浚渫量を最小限に抑えるためPCラーメン箱桁を採用
 鋼橋では台船架設しか選択肢なく、浚渫量は増加してしまう

 ――吉野川大橋について形式を教えてください。吉野川大橋、阿波しらさぎ大橋が鋼橋を採用した中でPC橋を採用した理由も教えてください
 松室 まず橋長および形式は、1695.3㍍のPC15径間連続ラーメン箱桁橋(幅員10㍍)を採用しました。先にお話ししました通り、架橋地には広く干潟が形成されており底生生物の保護を図るため浚渫量は最小限に抑制する必要があります。
 鋼橋でなくPC橋を採用した理由も浚渫量を最小限に抑えることが理由です。

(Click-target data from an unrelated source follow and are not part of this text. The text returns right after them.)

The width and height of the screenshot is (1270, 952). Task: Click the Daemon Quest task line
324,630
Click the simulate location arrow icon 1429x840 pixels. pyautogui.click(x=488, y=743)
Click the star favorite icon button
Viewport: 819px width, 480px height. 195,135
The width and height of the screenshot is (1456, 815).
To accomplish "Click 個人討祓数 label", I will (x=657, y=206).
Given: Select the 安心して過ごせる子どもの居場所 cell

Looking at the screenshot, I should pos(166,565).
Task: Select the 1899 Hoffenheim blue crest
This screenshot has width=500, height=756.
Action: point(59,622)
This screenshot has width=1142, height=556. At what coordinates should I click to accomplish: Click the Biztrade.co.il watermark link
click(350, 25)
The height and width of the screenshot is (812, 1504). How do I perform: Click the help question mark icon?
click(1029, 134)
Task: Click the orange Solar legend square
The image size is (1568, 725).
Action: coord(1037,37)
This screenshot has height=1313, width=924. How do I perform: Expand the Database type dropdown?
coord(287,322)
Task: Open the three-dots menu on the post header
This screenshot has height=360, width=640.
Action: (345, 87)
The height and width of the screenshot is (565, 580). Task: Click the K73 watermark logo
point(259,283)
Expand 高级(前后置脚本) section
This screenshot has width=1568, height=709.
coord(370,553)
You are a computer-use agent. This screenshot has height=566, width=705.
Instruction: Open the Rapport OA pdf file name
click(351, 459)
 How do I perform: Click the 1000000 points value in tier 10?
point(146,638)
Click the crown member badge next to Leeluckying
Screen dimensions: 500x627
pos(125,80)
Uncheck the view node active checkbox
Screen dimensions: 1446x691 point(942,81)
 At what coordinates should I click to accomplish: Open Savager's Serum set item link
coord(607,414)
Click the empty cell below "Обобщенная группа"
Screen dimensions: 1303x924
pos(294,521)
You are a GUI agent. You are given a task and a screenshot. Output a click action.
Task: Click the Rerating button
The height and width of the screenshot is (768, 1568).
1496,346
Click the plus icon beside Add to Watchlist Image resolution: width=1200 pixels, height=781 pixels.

最大スパンはPC箱桁が130㍍、鋼箱桁が200㍍、下部工施工時においては本数を少なくできる鋼橋が有利なのですが、上部工に目を移すと鋼橋ではこの距離を送り出し架設することはできません。台船架設によるしかないのですが、干潟が形成されている箇所は2㍍程度の水深であり、台船では大規模な事前浚渫の必要があります。そこで橋脚数は多くなりますが、上部工の張り出し架設が可能なPCラーメン箱桁方式を採用しました。
 ――鋼吊橋や鋼斜張橋形式、PCエクストラドーズドで思い切って飛ばすことは難しかったのですか
 松室 これは、吊材やケーブルを有する下路橋では、シギやチドリなどが衝突してしまう危険性があるという環境団体からのご指摘があったため、難しいと判断しました。


阿波しらさぎ大橋(徳島県管理)はケーブルイグレットで飛ばしたが

吉野川大橋 フライアッシュコンクリートを採用
 エポキシ樹脂塗装鉄筋、被覆PC鋼材も用いる

 ――技術的な特徴は
 松室 内・外ケーブルの採用と高強度材料を使用することにより、上部工、下部工、基礎工の規模縮小に努めています。同地はほぼ海に面していることから、塩害に対して、高い耐久性を確保しなくてはいけません。そのため基本設計ではエポキシ樹脂塗装鉄筋および、被覆PC鋼材などを採用しています。なお桁位置は大規模地震時の津波も十分考慮して海面から15~16㍍の高さに設定しています(橋脚高は水面中も含め河床から25~26㍍程度)。また、コンクリートはフライアッシュコンクリートを採用します。
 下部工3基を先行発注し、それは東亜建設工業が施工中です。また、それを除く上下部工一式を先頃、詳細設計付で発注し、鹿島・三井住友・東洋JVが受注しました。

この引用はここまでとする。